La Corte Suprema de Justicia negó la llamada «operación ratonera», afirmando que el Ejército Nacional no tenía conocimiento previo de la toma de Palacio en 1985 por el M-19, y por lo tanto, no había planeado su exterminación en la retoma (ver Llamados ex ministros de la época a testificar sobre Palacio de Justicia)..

El Ejército ha tenido buenas noticias en términos de las investigaciones sobre los hechos alrededor de la toma del Palacio de Justicia. En el fallo de absolución de Plazas Vega, la Corte Suprema de Justicia aclaró que el Ejército “no se puso al margen de la ley”, y que es muy distinto que algunos militares “hayan aprovechado su condición de integrantes del mismo para cometer delitos, o que dentro de la estructura jerárquica propia se hubieren emitido órdenes orientadas a ese fin”.

Para la Corte las acciones en la Casa del Florero son evidencia de esto. “Si el ánimo hubiera sido el de exterminar a todos por igual, no se habría dispuesto que la Casa del Florero fuese el sitio de recepción de rehenes, con el propósito ya indicado en precedencia, ni rescatado con vida a más de doscientas personas. Si la intención hubiera sido la mencionada, se habría exterminado a todas las personas que estaban en el Palacio sin discriminación alguna”, señaló.

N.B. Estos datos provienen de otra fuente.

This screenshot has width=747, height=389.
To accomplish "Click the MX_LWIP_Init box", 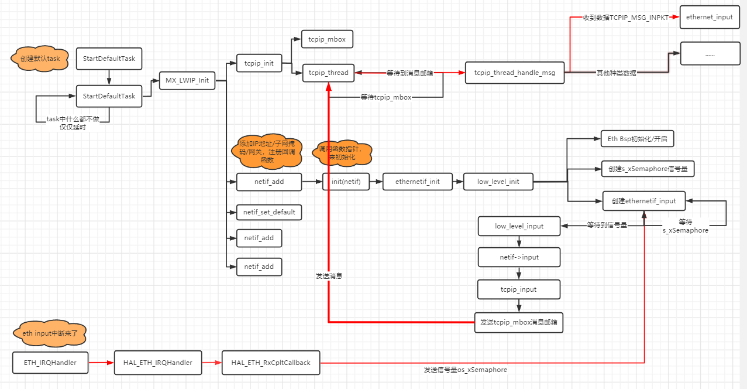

Lo anterior, sin negar que existieron excesos en la retoma, por lo cual la Corte compulsó copias a la Fiscalía para investigarlas.

Este es el caso del general retirado Jesús Armando Arias Cabrales,  quien ya fue condenado por el Tribunal de Bogotá a 35 años de prisión el año pasado, mencionado reiteradamente en los documentos. Se plantea que fue él quien ordenó los hechos de la retoma y lo Plazas Vega. “No hay duda, la prueba muestra que quien dirigió la operación militar y tuvo el mando de la misma fue el general Arias Cabrales en su condición de comandante de la Brigada XIII”, sostuvo la Corte.

Esto mismo es considerado para la operación en la Casa del Florero. Se estableció “un puesto de verificación de identidad y de retención de sospechosos de pertenecer al grupo subversivo, para lo cual el general Arias Cabrales ordenó a las unidades tácticas conducir a ese sitio a las personas rescatadas del Palacio y permitir su traslado a las residencias una vez cumplido el procedimiento”, afirmó.  Lo anterior, siendo una de las justificaciones para la absolución de Plazas Vega (ver Plazas Vega absuelto por Corte Suprema).

De igual manera, la Corte señala al coronel retirado Edilberto Sánchez Rubiano, como el responsable de los traslados a la Escuela de Caballería. “El proceso de identificación e interrogatorio de los sospechosos, por orden del general Arias Cabrales estuvo a cargo del comandante del B-2, coronel Sánchez Rubiano, quien ejercía la coordinación de todos los elementos de inteligencia que operaron en la Casa del Florero y en esas condiciones le correspondía velar por la integridad física de los mismos”, planteó la Corte.